By supporting collaboration rather than individual effort, the CMTR program will tap into the great expertise in both clinical and bench science at UCSF. The innovation in this approach is its direct support of a bridge between these domains. Support for team research has long been the approach in industry, but it is little tested in academia.
4. Potential Partners. The proposed program will benefit from several CTSI programs that already exist, including especially the Catalyst Award and the Annual Pilot Awards. Indeed these have overlapping aims with the CMTR program. The CMTR differs substantially in its emphasis on cross-disciplinary research, but there may be opportunity to wed the Catalyst program and/or other CTSI programs to the proposed CMTR program. The CTSI will also be of direct scientific benefit because of its relevant programs for consultation in statistics, patient recruitment, data management, etc.

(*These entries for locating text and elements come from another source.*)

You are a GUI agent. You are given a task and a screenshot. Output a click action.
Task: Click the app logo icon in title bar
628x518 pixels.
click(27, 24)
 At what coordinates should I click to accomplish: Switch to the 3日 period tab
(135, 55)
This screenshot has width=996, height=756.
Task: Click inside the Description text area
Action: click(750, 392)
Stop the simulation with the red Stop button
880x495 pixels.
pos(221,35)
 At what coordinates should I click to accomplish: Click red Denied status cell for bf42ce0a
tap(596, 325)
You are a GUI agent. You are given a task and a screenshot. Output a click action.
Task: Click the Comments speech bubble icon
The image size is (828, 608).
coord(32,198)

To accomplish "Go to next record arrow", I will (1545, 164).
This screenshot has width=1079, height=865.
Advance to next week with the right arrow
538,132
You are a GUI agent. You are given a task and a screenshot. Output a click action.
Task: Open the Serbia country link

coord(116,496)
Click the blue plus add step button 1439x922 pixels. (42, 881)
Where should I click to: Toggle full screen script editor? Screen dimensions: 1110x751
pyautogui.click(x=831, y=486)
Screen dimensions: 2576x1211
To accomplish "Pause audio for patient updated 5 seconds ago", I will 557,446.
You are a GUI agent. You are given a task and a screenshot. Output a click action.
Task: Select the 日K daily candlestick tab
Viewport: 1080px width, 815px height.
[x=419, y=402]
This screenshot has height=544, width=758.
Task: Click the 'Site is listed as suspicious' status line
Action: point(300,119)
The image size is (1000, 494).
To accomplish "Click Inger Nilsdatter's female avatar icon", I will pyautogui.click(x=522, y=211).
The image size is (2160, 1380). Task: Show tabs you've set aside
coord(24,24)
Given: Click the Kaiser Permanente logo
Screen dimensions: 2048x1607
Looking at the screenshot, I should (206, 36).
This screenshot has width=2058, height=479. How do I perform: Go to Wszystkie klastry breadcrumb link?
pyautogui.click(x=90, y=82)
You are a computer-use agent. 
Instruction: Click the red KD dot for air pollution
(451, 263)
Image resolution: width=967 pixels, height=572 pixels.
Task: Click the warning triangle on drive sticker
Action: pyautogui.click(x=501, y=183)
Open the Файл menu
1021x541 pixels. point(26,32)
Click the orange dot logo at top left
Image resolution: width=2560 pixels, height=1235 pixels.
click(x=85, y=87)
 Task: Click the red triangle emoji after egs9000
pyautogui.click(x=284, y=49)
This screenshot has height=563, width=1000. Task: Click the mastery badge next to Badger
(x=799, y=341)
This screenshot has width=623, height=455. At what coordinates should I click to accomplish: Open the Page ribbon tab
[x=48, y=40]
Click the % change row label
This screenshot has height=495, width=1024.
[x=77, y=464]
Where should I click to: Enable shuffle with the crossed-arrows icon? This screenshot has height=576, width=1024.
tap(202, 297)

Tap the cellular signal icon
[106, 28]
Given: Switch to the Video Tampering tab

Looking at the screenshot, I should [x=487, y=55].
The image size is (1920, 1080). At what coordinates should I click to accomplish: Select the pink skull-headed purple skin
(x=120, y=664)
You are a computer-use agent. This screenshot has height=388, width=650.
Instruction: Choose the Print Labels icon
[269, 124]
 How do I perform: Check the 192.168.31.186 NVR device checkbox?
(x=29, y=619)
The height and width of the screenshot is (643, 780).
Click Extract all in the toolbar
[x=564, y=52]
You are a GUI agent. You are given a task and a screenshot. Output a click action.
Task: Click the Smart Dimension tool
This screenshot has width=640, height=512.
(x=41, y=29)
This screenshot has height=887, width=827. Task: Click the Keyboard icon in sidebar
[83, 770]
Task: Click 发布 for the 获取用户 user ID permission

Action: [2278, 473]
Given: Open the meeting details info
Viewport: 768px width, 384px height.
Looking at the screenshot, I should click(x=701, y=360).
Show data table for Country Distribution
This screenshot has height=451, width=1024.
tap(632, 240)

Within UCSF, we will be assisted by recent efforts to standardize and centralize biobanking and to access information in the biorepositories. We plan to partner with other UC campuses beginning in year 3, and we expect that this will increase funding. For the review of applications, we will use not only UC faculty but also representatives from Pharma, as well as from non-health care partners on methods for fostering cross-disciplinary research as noted above. Pharma is also an expected future partner for successful awardees, and is even a potential partner for the CMTR program itself. Although we do not plan to use patients or disease advocates in reviewing grants, we do plan to use them in reviewing the success and failures of the program.
5. Projected Impact. Translational research inherently carries high risk, with a concomitant high payoff if successful. Because of this, it is our expectation that many of the projects will fail. If they do not, we are probably not assuming enough risk. But the payoff can be very large, as shown by the UCSF Program for Breakthrough Biomedical Research (PIBBR), which supports risky research but has brought in support that is many times greater than the investment.
This proposal is endorsed by: Joe DeRisi (Biochemistry and Biophysics), John Fahy (Medicine), Kathy Giacomini (BioEngineering and Therapeutic Sciences), Steve Hauser (Neurology), Tippi MacKenzie (Surgery), Mike McCune (Medicine), William Seaman (Medicine), Kevin Shannon (Pediatrics), Kevan Shokat (Cellular and Molecular Pharmacology), Eric Small (Medicine) and Zena Werb (Anatomy).